My last relationship was simultaneously the worst thing as well as most transformative to ever happen to me. I didn’t come out cleanly on the other side, but I absolutely came out a stronger and more aware person. I can safely say that in the eight years in which it lasted, the only honest statement she ever put forward was that she was diagnosed with borderline personality disorder twice, once as a teenager and once as an adult.

Hindsight is twenty-twenty, but I should’ve known what was to come when I had known her roughly a month before she was already threatening to fuck other guys as a punishment for me not following her orders. She demanded as complete obedience as a person is capable of, and I’m not really capable of much. Any disobedience was met with similar threats as to the above mentioned, or she would scream at me for hours on end. Quite frequently the screaming would last well into the night, and it was used as a form of torture. I would attempt to shut the lights off and sleep as she lost her shit, and she would just continue to lose her shit screaming at me in bed as I had earplugs in and a pillow over my head. She didn’t like that much at all, so she would go to push me off the bed or hit me in response. These battles were constant, and I never physically retaliated.

One particular instance happened while I was still living in a one bedroom apartment. She was trying to push me off the bed and I told her I would simply leave, to which she started physically throwing herself at me and then intentionally hurt herself, trying to insinuate that I was being violent with her. I was absolutely floored by this, I’ve never seen such pathological insanity before. She wound up with a bruised ankle and insisted we “not speak about it” for the longest time, as though it were some dirty secret of our relationship. I never once got violent with her no matter how much she screamed in my face, pushed me, or punched me. I simply would leave, which would instantly trigger her “Why are you abandoning me?” borderline response.

She would grow angry at random and I walked on eggshells for eight years. Eight fucking years.

Life was hell at this point, and it was then that I fell into favoring traveling heavily for work. There would be opportunities to leave and I would absolutely jump at them, while telling her I “had to” for work. I lied, but I needed to lie, she was fucking awful. Being around her was unbearable. Pretending to be fine over text is a great deal easier than pretending to be fine in person.

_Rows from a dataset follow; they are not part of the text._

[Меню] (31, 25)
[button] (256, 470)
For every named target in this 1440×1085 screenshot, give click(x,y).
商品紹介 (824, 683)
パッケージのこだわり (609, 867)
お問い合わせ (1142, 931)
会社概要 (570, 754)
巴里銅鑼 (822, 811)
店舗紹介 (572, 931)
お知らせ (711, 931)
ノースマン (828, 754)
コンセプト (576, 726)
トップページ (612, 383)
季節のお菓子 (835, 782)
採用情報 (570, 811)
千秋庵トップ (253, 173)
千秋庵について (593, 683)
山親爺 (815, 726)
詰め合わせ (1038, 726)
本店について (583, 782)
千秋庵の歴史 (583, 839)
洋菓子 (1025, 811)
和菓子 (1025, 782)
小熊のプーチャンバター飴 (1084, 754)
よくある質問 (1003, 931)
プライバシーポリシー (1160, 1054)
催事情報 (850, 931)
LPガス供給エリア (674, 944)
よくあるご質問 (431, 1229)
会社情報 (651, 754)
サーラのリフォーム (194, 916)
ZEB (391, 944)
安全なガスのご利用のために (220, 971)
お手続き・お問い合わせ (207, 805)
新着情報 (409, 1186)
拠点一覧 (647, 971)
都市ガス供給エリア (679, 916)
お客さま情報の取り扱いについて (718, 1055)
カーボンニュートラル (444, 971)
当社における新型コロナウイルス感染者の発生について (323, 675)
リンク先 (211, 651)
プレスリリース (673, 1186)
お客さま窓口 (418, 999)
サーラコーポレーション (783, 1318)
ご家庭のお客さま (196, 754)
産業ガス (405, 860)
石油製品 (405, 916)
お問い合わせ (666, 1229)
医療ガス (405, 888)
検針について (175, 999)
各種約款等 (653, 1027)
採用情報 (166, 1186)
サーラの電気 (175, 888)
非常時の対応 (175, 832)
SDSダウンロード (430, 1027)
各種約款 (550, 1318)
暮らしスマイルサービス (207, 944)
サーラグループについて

I’m pretty sure she cheated on me way more than once, though I don’t have direct evidence because she was incredibly secretive and lied constantly. She demanded total transparency from me and kept everything away from me. It was the unhealthiest power dynamic you can imagine and far from what constitutes a relationship. The verbal and physical abuse were consistent over time with very little breaks in between. My daughter from my marriage witnessed a lot, I will regret this forever. She didn’t deserve to be put in that awful situation and I’m sure she suffered a great deal as well. My ex is fully untreated and absolutely is in the depths of the disorders she was diagnosed with, but of course- she will lie to maintain her public image. I won’t name her, I don’t need to. This post is therapy for me. I need to be free of this period of my life. I need to let it go. I need to let the fear go. I still get panicky around this person. I have never feared another human being more than I have feared this person, and it’s not rational fear at all. It was beat into me, screamed into me, instilled in me with force and violence.

The psychological abuse is the reason that fear doesn’t just go away. It wasn’t just physical abuse or screaming, but interspersed with the screaming would be the “idealization” and “love bombing” that borderlines are well documented for. The intermittent reward that would be dangled randomly and without prompt like a carrot. The worse she was, the less she had to do to “raise the bar”. She knew full well how to beat down and break a person because it’s a core part of her instincts. It was what made her the person she is today.

I’m grateful to have had the psychiatrists and psychologists help me with the aftermath. I’m grateful that I can look back at the past and guarantee to myself that it can never happen again. I would be lying if I told you that I have no fear. I won’t let it happen ever again, but there is still fear. I’m only human. But I’m growing, I’m healing. A setback is only a setback, and I’ll return stronger than ever.